Community
The need for data analytics talent
Staying abreast of current data and analytics technology and practices can help community banks maintain their inherent relationship advantages. Hiring qualified data analysts to dive deep into banking data and create meaningful analytics presents a considerable challenge for community banking and credit union executives.
According to recent Gartner research, the focus on the human dimension to data and analytics has three key attributes:
Here are some guidelines and insight I’ve seen at institutions across the country that address the important challenges of the human side of data analytics: obtaining, training, and retaining data analysts.
Recruit both traditionally and non-traditionally
Community bankers often can’t afford full-time recruiters to scout college campuses for data scientists and technology-focused students potentially interested in banking/fintech careers.
The Georgia Fintech Academy, a collaboration between Georgia’s fintech industry and the University System of Georgia, provides this service to bankers in the Southeastern U.S. They help create interest in fintech, offer appropriate technology courses, and match students to organizations seeking resources. These connections establish linkages and insights on both sides of the table.
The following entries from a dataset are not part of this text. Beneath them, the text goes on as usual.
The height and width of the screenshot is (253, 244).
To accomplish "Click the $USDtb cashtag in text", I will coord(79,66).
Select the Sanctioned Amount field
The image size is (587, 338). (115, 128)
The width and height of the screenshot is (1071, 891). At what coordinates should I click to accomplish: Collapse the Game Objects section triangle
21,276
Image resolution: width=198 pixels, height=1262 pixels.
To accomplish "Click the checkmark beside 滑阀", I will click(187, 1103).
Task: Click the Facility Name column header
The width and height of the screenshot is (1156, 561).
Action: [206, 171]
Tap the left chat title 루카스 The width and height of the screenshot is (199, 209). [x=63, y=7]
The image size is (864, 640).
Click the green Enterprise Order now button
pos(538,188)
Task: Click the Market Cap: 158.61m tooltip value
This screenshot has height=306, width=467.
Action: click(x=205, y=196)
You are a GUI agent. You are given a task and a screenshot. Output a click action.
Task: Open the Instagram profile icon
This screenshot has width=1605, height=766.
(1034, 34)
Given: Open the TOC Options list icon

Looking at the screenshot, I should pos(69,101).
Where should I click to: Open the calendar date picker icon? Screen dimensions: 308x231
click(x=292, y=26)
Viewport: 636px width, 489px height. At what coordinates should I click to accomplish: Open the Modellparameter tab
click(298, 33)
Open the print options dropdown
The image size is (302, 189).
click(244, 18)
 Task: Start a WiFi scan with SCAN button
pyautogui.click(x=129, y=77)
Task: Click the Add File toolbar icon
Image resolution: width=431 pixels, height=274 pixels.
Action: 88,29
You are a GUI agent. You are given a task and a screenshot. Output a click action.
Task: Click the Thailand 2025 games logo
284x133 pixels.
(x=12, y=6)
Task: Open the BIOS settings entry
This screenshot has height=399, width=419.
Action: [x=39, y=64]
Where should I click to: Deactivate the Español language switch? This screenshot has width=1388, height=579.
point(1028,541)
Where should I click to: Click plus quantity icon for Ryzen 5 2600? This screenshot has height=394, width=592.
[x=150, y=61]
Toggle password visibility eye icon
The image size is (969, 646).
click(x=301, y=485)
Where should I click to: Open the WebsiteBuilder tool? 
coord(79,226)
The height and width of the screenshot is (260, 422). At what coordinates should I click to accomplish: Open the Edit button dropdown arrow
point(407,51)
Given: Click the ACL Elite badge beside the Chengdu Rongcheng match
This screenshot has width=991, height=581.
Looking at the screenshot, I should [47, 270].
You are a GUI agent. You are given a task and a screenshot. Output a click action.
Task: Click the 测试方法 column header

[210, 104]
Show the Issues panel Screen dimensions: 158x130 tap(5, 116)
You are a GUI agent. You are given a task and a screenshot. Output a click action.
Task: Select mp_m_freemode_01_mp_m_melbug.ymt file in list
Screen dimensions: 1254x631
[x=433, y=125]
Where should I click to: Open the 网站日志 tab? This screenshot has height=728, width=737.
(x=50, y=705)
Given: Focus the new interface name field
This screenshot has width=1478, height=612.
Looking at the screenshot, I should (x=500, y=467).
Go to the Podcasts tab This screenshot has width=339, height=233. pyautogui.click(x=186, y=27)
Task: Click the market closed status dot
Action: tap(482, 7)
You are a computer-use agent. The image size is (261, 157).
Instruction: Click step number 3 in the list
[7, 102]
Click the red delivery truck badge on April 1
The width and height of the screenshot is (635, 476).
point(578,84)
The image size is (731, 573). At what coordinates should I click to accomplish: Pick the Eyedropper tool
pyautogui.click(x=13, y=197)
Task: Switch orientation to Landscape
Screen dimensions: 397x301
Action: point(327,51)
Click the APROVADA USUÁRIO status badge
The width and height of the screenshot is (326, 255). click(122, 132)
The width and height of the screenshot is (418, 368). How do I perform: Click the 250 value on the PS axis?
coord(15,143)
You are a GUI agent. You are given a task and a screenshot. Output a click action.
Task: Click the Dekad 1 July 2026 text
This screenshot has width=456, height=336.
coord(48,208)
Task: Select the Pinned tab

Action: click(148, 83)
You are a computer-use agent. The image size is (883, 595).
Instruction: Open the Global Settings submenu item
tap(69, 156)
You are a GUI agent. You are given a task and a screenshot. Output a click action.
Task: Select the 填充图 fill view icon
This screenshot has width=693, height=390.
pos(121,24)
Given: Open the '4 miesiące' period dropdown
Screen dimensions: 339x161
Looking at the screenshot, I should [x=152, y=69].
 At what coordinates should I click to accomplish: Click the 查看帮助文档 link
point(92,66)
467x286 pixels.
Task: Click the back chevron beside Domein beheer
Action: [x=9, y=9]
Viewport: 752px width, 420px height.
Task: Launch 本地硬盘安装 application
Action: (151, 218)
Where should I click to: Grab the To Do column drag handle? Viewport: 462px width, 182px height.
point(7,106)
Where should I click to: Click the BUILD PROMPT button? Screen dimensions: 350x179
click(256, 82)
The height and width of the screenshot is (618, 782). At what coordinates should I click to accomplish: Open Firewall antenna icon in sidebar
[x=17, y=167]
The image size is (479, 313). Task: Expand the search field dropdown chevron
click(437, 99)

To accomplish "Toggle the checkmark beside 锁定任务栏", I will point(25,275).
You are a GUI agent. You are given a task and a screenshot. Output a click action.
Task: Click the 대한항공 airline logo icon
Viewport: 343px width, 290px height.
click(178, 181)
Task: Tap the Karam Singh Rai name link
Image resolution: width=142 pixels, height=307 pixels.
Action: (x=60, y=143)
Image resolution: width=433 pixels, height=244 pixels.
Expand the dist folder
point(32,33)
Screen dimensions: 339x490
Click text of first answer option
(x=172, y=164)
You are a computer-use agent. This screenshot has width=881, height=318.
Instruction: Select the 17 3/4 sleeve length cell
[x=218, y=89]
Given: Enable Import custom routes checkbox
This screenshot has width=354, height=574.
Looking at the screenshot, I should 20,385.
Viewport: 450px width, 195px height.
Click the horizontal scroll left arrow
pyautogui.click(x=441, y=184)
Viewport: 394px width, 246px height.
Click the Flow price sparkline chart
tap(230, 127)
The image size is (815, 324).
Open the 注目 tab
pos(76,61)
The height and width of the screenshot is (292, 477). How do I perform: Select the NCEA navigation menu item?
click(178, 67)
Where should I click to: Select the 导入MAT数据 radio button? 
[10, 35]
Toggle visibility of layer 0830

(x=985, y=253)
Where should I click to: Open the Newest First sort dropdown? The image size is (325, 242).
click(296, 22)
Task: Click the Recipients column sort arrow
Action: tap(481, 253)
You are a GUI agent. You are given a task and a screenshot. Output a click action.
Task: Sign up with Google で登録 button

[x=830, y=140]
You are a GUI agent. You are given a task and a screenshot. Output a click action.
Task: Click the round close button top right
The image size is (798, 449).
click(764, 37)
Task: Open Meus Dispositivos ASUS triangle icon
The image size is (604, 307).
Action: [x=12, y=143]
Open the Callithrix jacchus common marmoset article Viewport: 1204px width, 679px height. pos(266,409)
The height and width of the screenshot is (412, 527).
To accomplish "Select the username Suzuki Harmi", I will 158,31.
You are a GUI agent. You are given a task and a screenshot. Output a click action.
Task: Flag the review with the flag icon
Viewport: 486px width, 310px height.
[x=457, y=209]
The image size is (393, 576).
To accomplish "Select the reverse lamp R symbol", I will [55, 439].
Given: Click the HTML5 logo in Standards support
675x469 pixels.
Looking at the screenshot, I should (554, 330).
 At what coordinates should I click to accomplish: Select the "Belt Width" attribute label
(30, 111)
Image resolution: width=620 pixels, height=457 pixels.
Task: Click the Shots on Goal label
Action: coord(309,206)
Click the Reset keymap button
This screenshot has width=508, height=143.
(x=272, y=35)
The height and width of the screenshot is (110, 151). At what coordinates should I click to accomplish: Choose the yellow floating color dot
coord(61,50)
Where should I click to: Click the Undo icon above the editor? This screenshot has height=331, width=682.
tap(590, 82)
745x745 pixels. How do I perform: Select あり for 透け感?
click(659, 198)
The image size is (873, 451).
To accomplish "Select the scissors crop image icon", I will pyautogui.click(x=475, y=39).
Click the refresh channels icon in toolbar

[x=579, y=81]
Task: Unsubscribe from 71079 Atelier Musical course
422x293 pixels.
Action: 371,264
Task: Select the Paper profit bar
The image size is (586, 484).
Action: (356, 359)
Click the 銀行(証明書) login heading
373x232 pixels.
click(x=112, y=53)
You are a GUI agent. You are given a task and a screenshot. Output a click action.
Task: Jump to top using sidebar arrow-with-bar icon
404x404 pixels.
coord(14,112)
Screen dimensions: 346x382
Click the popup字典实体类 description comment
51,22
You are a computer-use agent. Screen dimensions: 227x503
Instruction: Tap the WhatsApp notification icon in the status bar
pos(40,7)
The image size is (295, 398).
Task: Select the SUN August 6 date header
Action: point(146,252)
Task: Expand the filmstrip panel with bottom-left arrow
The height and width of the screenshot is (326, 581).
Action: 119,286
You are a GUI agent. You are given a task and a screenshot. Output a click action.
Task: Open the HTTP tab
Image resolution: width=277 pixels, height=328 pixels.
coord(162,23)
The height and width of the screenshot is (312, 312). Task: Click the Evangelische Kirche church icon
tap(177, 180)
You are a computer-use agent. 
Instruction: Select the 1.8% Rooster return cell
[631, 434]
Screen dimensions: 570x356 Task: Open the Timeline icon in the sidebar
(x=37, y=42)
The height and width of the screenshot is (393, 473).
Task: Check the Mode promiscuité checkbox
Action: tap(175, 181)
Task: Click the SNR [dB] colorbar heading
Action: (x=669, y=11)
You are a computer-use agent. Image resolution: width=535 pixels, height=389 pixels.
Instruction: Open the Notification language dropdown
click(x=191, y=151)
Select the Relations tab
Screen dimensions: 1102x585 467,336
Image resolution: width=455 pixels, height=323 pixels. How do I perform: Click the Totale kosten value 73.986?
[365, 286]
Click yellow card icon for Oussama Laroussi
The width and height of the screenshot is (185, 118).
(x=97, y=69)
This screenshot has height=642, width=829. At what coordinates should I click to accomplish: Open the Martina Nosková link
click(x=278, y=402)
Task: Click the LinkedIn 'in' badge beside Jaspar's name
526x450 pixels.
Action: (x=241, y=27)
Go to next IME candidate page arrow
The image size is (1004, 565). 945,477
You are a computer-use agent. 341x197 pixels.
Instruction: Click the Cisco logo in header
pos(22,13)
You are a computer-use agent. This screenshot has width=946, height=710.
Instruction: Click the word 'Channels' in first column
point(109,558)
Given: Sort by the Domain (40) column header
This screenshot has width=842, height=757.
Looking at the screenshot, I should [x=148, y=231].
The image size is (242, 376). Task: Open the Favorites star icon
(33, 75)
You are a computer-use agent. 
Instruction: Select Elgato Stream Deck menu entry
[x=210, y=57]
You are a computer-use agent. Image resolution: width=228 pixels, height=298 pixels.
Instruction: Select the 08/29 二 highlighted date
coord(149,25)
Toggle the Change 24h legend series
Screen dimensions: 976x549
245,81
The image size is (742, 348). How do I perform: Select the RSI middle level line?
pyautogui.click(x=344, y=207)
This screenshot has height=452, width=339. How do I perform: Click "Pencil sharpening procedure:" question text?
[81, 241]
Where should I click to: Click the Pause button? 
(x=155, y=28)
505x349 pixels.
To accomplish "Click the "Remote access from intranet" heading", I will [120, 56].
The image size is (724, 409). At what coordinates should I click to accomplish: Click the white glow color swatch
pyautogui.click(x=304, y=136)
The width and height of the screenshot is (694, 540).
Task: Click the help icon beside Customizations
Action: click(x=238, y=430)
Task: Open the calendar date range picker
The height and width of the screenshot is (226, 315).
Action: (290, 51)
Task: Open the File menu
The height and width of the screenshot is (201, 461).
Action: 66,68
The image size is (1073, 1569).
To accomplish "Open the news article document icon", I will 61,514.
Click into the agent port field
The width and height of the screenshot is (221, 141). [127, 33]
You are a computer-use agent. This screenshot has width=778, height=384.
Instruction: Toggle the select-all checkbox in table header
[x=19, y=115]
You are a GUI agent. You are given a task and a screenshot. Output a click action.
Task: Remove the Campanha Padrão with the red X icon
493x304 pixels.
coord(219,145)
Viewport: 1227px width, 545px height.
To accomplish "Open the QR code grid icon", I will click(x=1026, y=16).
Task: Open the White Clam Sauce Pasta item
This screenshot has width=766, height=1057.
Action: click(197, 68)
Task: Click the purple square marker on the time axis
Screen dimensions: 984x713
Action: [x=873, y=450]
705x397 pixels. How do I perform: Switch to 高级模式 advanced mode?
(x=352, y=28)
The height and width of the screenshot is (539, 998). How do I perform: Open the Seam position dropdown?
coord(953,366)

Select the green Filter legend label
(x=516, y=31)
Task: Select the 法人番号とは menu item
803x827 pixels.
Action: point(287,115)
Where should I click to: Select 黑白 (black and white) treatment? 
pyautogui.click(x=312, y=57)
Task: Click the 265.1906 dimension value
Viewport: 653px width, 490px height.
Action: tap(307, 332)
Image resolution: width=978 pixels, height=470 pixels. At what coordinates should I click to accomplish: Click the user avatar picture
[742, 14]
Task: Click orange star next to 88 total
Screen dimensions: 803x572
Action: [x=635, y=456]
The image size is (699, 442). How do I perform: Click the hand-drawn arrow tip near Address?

Kim Kirk, Chief Operations Officer of Queensborough National Bank and Trust Company, noticed a shift in students’ interest at a Georgia Fintech Academy event with talents more geared toward data analytics, machine learning, and predictive analytics which she noted is “Somewhat different from resumes I have seen from recent college graduates in the past. Data analytics and predictive analytics are particularly interesting to me as we build out our data warehouse and mine our customer data to better understand our customers’ financial landscape, habits, and needs.”
Traditional recruiting methods still help in the search for quality data analytics talent. Community banks can offer younger candidates a chance to learn all aspects of a bank’s business model, as opposed to one facet of banking, which is inherent in many entry-level jobs in larger organizations. Selling this advantage to potential candidates via online recruiting tools, using current staff to recruit friends and family, and trying to convert a hire from larger competitors remain relevant hiring strategies.
Train with purpose
Once a data analyst has been hired, training becomes critical to ensuring both job satisfaction and delivering meaningful analysis.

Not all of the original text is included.